Will you mention that Højlund's tally includes scores in the Champions League while his counterpart does not compete in Europe? Certainly not. And will you note that several of the Dane's goals were scored versus weaker national sides, or that Denmark is much stronger to Slovenia and creates far more scoring opportunities. If you run social media for a major brand, raw engagement is what pays the bills, United are the biggest draw, and nuance is the thing to avoid.

So the cycle of online material turns. The next job is to sift through a lengthy podcast with the legendary goalkeeper and extract the part where he describes the acquisition of Sesko "strange". There's a bit, where Schmeichel qualifies his remarks by saying, "Nothing negative to say about Benjamin Sesko"... well, remove that part.

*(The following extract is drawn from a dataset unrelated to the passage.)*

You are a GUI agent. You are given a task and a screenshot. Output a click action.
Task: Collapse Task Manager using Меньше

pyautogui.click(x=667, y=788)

No one needs that. Simply ensure "strange" and "Sesko" are paired in the headline. The audience will be furious.

This Time of Potential and Hasty Opinions

The heart of fall has traditionally one of my favourite periods to observe football. The leaves swirl, winds shift, the teams and tactics are newly formed, all is novel and yet everything is beginning to form. Key players of the season ahead are planting their flags. The transfer window is closed. Nobody is mentioning the quadruple yet. All teams are still in the game. At this precise point, all is possibility.

However, for many of the same reasons, mid-autumn has also been one of my most disliked times to consume news on football. Because although no outcomes are decided, something must always be getting settled. The City winger is reborn. Florian Wirtz has been a major letdown. Is Antoine Semenyo the best player in the league at this moment? Please a decision immediately.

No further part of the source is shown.